So you know how every time there is a mass shooting at a school and we start saying “Sure would be nice if we could have some gun control like all of the normal countries have!,” Republicans come right back with “How dare you politicize a tragedy involving guns to try and make such tragedies less common! It’s not about guns, it’s about mental illness!” like those other countries don’t have mental illness, and then we have to explain very few mass shooters actually have diagnosable mental health conditions and people with such conditions are actually more likely to be victims of crime than perpetrators of it?

You know how they went around for months and years lamenting the effect lockdowns and remote learning and masking were going to have on children’s mental health?

Well! Those same Republicans — the ones in the House, anyway — were provided with an opportunity this week to fund a bill that would provide funding for mental health services at schools across the country. All but one of them decided against that. Literally one Republican, Rep. Brian Fitzpatrick of Pennsylvania, voted for the Mental Health Matters Act. It still passed, 220 to 205 because Democrats have a majority, but they didn’t vote for it.


Introduced by Democratic Rep. Mark DeSaulnier of California, the Mental Health Matters Act “creates various grants to increase the number of school-based mental health services providers, establishes requirements for institutions of higher education concerning students with disabilities, and prohibits arbitration and discretionary clauses in employer-sponsored benefit plans under the Employee Retirement Income Security Act of 1974.”

Via The Hill:

Rep. Mark DeSaulnier (D-Calif.), the sponsor of the bill, said his legislation is needed to address the ripple effect student that mental health concerns are having on schools and educators.

“Educators have been forced to play an outsized role in supporting and responding to students’ mental health needs, leading to increased depression and trauma among educators, their students, and the families and the community. However, our schools do not have the specialized staff necessary to respond to the increased prevalence and complexity of students’ mental health needs,” he said.

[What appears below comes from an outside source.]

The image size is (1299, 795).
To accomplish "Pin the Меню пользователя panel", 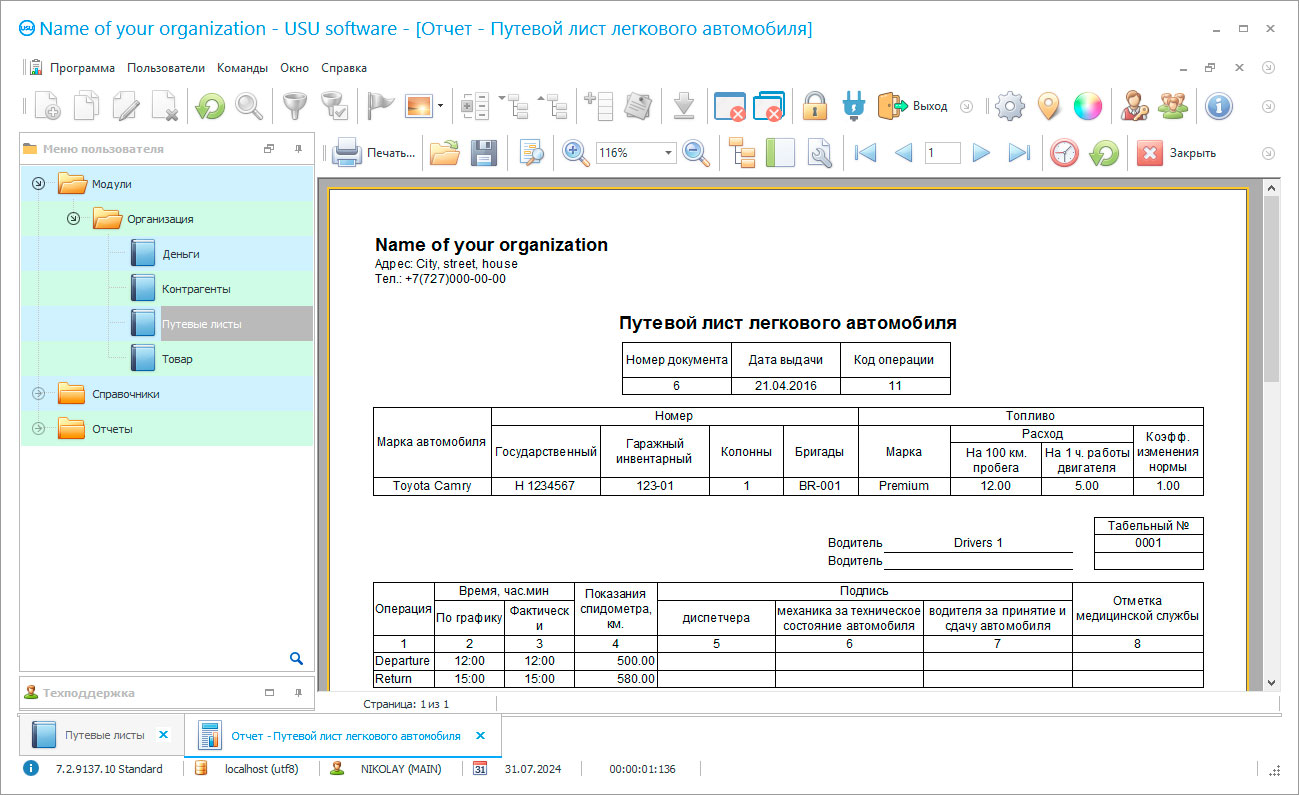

“Simply put, the Mental Health Matters Act delivers the resources students, educators, and families need to improve their well-being,” DeSaulnier added.

It’s true, schools generally do not have specialized staff to handle these issues. Heck, 60 percent of schools in the US don’t even have a full time school nurse. That’s not good!

So why were Republicans against this?

Rep. Virginia Foxx (N.C.), the top Republican on the Education and Labor Committee, said the “country would be better off without” the legislation on the floor.

She specifically took issue with the provision that allows the Labor Department secretary to levy civil monetary penalties on sponsors of plans and administrators of group health plans if they do not fulfill parity requirements regarding mental health.

“Providing [the Department of Labor] with the authority to level civil monetary penalties against plans and increase their risk of litigation will only force plans to drop mental health coverage,” Foxx argued.

Just to be clear, her issue is not with the bill itself, but with it being enforced in any meaningful way. So she would be fine with a bill meant to address mental health, but only so long as it did not inconvenience the health insurance companies whose job it is to provide mental health coverage. Our wonderful, wonderful health insurance companies whose entire business model is built upon taking our money and then finding ways to not cover the things we need it for.

This “parity” is essentially that they can’t use the results of genetic testing in order to disqualify someone from coverage for mental health or substance use disorder benefits or charge them more money for their plan, a thing that it seems relatively easy to do.

What this tells us is that not only do Republicans care more about helping health insurance companies than people, but that they don’t actually believe any of the things they say about mental health. They know the only reason they cry “mental illness” after mass shootings is because they are trying to protect their guns. Surely, if they really thought that this was the cause of these endless massacres, they’d have put out their own bill by now.